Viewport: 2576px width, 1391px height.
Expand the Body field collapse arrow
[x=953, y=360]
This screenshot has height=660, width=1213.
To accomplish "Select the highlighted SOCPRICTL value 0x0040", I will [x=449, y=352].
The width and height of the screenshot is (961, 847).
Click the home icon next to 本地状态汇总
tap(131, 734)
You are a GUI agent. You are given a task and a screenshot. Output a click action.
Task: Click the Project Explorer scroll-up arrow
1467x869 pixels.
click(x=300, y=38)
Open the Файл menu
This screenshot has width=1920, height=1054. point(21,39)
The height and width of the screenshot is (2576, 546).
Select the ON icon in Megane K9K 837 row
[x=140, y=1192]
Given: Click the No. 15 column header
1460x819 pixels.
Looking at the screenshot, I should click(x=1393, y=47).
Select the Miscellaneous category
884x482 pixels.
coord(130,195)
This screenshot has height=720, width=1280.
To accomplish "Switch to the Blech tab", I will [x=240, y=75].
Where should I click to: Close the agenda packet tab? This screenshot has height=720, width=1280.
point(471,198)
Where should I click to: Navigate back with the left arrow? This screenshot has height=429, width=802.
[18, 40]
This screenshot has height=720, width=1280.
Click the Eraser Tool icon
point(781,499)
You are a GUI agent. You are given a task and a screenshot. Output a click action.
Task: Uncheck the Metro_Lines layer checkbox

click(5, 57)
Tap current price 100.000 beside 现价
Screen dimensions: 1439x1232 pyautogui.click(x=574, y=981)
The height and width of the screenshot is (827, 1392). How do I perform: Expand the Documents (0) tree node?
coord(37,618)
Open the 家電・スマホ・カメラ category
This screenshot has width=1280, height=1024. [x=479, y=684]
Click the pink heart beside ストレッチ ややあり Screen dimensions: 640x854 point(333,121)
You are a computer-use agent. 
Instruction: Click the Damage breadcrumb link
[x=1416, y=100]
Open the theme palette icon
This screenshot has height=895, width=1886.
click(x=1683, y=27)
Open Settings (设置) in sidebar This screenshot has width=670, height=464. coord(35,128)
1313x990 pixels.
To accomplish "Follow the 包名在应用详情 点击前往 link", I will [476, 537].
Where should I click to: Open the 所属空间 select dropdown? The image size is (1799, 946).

=== To do ===
Would you please repeat the lines from the one with "The height and width of the screenshot is (827, 1392)." through the last line of the listing above, exactly and with nothing else?

=== Result ===
The height and width of the screenshot is (827, 1392). How do I perform: Expand the Documents (0) tree node?
coord(37,618)
Open the 家電・スマホ・カメラ category
This screenshot has width=1280, height=1024. [x=479, y=684]
Click the pink heart beside ストレッチ ややあり Screen dimensions: 640x854 point(333,121)
You are a computer-use agent. 
Instruction: Click the Damage breadcrumb link
[x=1416, y=100]
Open the theme palette icon
This screenshot has height=895, width=1886.
click(x=1683, y=27)
Open Settings (设置) in sidebar This screenshot has width=670, height=464. coord(35,128)
1313x990 pixels.
To accomplish "Follow the 包名在应用详情 点击前往 link", I will [476, 537].
Where should I click to: Open the 所属空间 select dropdown? The image size is (1799, 946).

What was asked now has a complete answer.